Ce qu’Yves Lavandier écrit dans La Dramaturgie est souvent bien vu, libre et clairement exprimé ; mais il lui manque une culture pour exploiter ses observations et les mener jusqu’à leur terme. Précisément, il lui manque une bonne formation pas d’abord philosophique mais en sciences humaines pour faire de son ouvrage un grand livre : la psychologie (et pas seulement l’analyse transactionnelle !) et la linguistique (même s’il sait faire appel à l’outil syntaxique pendant 20 pages, ainsi que je l’ai dit ; mais les notions et les références demeurent superficielles) lui auraient donné les moyens dont il ne disposait pas pour exploiter au mieux la structure, les ressources du scénario. Ainsi, il n’explore pas assez le cheminement, les régressions, les médiations, etc.

Surtout, il manque deux concepts importants à l’ouvrage : la liberté et plus encore le désir. Autre signe de la quasi-impossibilité pour Lavandier d’envisager le dynamisme du désir : son peu de sens du mystérieux ou du roman à énigme. Il affirme par exemple sans nuance : « Contrairement à ce que s’imaginent certains scénaristes, l’immense majorité des spectateurs n’aiment pas le mystère [9] ». Et il argumente à partir de ce que dit Serge Tisseron sur le secret de famille, sans percevoir que le psychanalyste distingue soigneusement le Secret (qui divise la personne, l’angoisse et, de ce fait, divise l’entourage) et les secrets (qui font partie de l’intimité et ne sont nullement pathogènes, au contraire, puisqu’ils favorisent l’intériorité et l’intimité). Il confond aussi le mystère avec le secret frustrant car il ne sera jamais révélé : tel est par exemple le secret du bonheur que Djamila révèle à Victor (Vincent Lindon).
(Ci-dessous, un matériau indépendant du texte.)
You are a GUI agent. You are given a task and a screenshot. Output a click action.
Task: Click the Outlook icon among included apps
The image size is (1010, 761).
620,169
« Je pense que la notion de libre arbitre est une illusion [10] ». Passons l’inanité de l’argumentation : je ne demande pas à Lavandier une compétence de philosophe qu’il n’a pas. En revanche, le reproche que je lui adresse – nier la liberté – n’est pas sans connexion avec son manque de finesse d’analyse de certains scénarios, notamment son peu d’intérêt pour le processus de transformation des personnages, ce qu’il a appellé le thématique, et que j’estime être la principale source de suspense, car il ne croit pas à la liberté. Or, ces deux faiblesses sont étroitement liées car un personnage n’est apte à changer que parce qu’il est doué de liberté. À noter toutefois cette double affirmation qui atténue mon impression : « Changer (pour le meilleur) est clairement une préoccupation esentielle de l’être humain. […] Je pense qu’on peut changer en profondeur mais que c’est beaucoup plus difficile qu’en fiction [11] ».

Pascal Ide

[1] Ibid., p. 406 à 409.

[2] Les caractères,

[3] Ibid., p. 413.

[4] Ibid., p. 47.

[5] Interview dans Première, septembre 1998, p. 51 à 53, ici p. 53.

[6] Ibid., p. 219-221. Manifestement, Lavandier ne connaît pas l’enfant créatif qui fait partie de la véritable description de l’homme proposée par Berne. Mais cela ne nuit en rien à la pertinence impertinente de son propos.

[7] Ibid., p. 35.

[8] Ibid., p. 219. Ce que d’aucuns traduisent par l’explication moins précise « Il est trop intellectuel ». C’est pour cela que j’ai employé le néologisme transparent cérébralisme, ce qui n’est pas la même chose.

[9] Ibid., p. 262.

[10] Ibid., p. 67.

[11] Ibid., p. 107. Cf. tout le § intitulé « Peut-on changer ? », Ibid., p. 106s.